Martin Sendzik

Structure-Guided Design of EED Binders Allosterically Inhibiting the Epigenetic Polycomb Repressive Complex 2 (PRC2) Methyltransferase

PRC2 is a multisubunit methyltransferase involved in epigenetic regulation of early embryonic development and cell growth. The catalytic subunit EZH2 methylates primarily lysine 27 of histone H3, leading to chromatin compaction and repression of tumor suppressor genes. Inhibiting this activity by small molecules targeting EZH2 was shown to result in antitumor efficacy. Here, we describe the optimization of a chemical series representing a new class of PRC2 inhibitors which acts allosterically via the trimethyllysine pocket of the noncatalytic EED subunit. Deconstruction of a larger and complex screening hit to a simple fragment-sized molecule followed by structure-guided regrowth and careful property modulation were employed to yield compounds which achieve submicromolar inhibition in functional assays and cellular activity. The resulting molecules can serve as a simplified entry point for lead optimization and can be utilized to study this new mechanism of PRC2 inhibition and the associated biology in detail.

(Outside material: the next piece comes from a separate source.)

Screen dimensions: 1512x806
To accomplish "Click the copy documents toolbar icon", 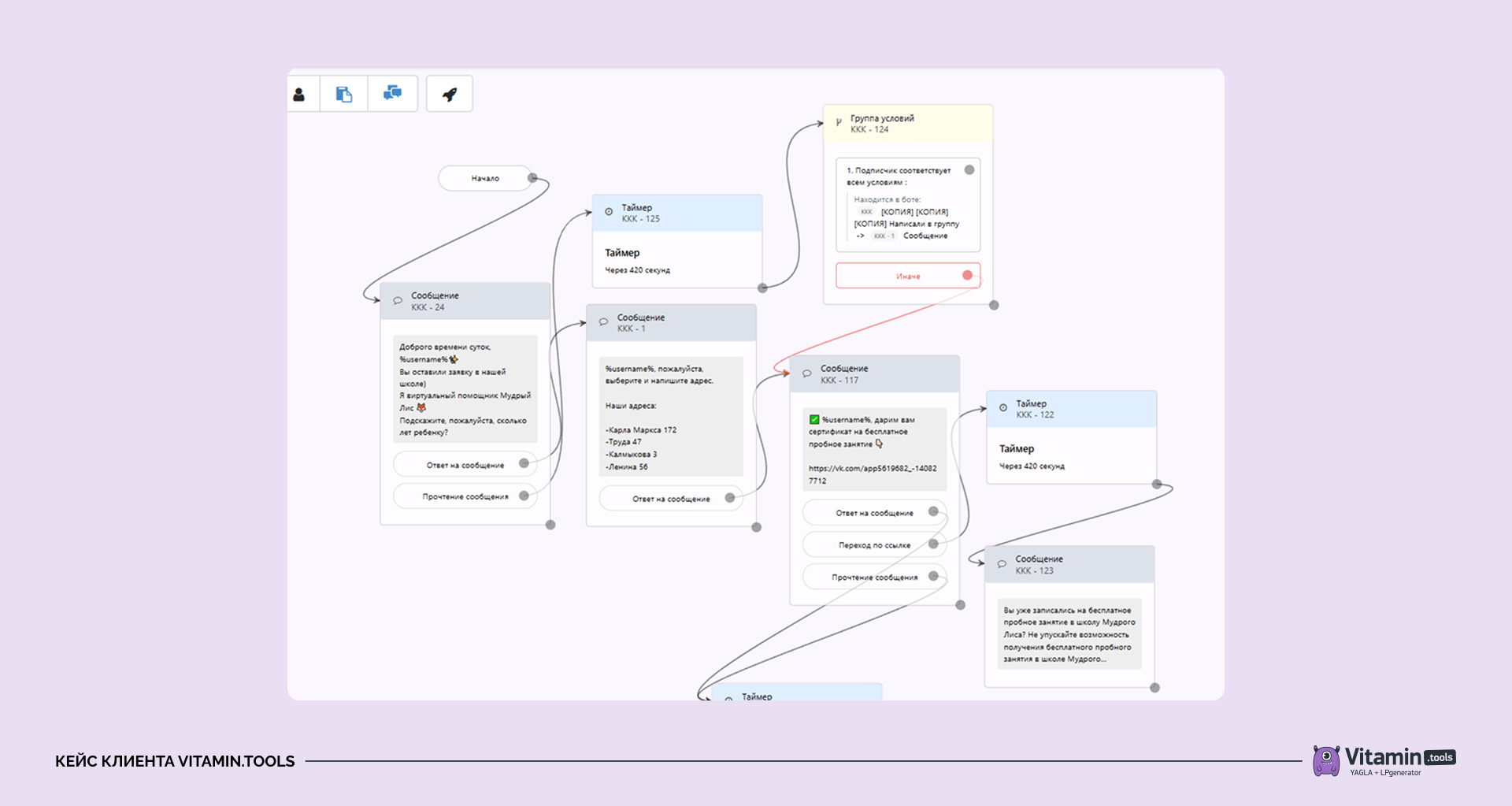I will pos(344,95).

Dual Allosteric Inhibition of SHP2 Phosphatase

SHP2 is a cytoplasmic protein tyrosine phosphatase encoded by the PTPN11 gene and is involved in cell proliferation, differentiation, and survival. Recently, we reported an allosteric mechanism of inhibition that stabilizes the auto-inhibited conformation of SHP2. SHP099 (1) was identified and characterized as a moderately potent, orally bioavailable, allosteric small molecule inhibitor, which binds to a tunnel-like pocket formed by the confluence of three domains of SHP2. In this report, we describe further screening strategies that enabled the identification of a second, distinct small molecule allosteric site. SHP244 (2) was identified as a weak inhibitor of SHP2 with modest thermal stabilization of the enzyme. X-ray crystallography revealed that 2 binds and stabilizes the inactive, closed conformation of SHP2, at a distinct, previously unexplored binding site-a cleft formed at the interface of the N-terminal SH2 and PTP domains. Derivatization of 2 using structure-based design resulted in an increase in SHP2 thermal stabilization, biochemical inhibition, and subsequent MAPK pathway modulation. Downregulation of DUSP6 mRNA, a downstream MAPK pathway marker, was observed in KYSE-520 cancer cells. Remarkably, simultaneous occupation of both allosteric sites by 1 and 2 was possible, as characterized by cooperative biochemical inhibition experiments and X-ray crystallography. Combining an allosteric site 1 inhibitor with an allosteric site 2 inhibitor led to enhanced pharmacological pathway inhibition in cells. This work illustrates a rare example of dual allosteric targeted protein inhibition, demonstrates screening methodology and tactics to identify allosteric inhibitors, and enables further interrogation of SHP2 in cancer and related pathologies.

Discovery and Evaluation of Clinical Candidate IDH305, a Brain Penetrant Mutant IDH1 Inhibitor

Inhibition of mutant IDH1 is being evaluated clinically as a promising treatment option for various cancers with hotspot mutation at Arg132. Having identified an allosteric, induced pocket of IDH1R132H, we have explored 3-pyrimidin-4-yl-oxazolidin-2-ones as mutant IDH1 inhibitors for in vivo modulation of 2-HG production and potential brain penetration. We report here optimization efforts toward the identification of clinical candidate IDH305 (13), a potent and selective mutant IDH1 inhibitor that has demonstrated brain exposure in rodents. Preclinical characterization of this compound exhibited in vivo correlation of 2-HG reduction and efficacy in a patient-derived IDH1 mutant xenograft tumor model. IDH305 (13) has progressed into human clinical trials for the treatment of cancers with IDH1 mutation.

Optimization of 3-Pyrimidin-4-yl-oxazolidin-2-ones as Orally Bioavailable and Brain Penetrant Mutant IDH1 Inhibitors

Mutant isocitrate dehydrogenase 1 (IDH1) is an attractive therapeutic target for the treatment of various cancers such as AML, glioma, and glioblastoma. We have evaluated 3-pyrimidin-4-yl-oxazolidin-2-ones as mutant IDH1 inhibitors that bind to an allosteric, induced pocket of IDH1R132H. This Letter describes SAR exploration focused on improving both the in vitro and in vivo metabolic stability of the compounds, leading to the identification of 19 as a potent and selective mutant IDH1 inhibitor that has demonstrated brain penetration and excellent oral bioavailability in rodents. In a preclinical patient-derived IDH1 mutant xenograft tumor model study, 19 efficiently inhibited the production of the biomarker 2-HG.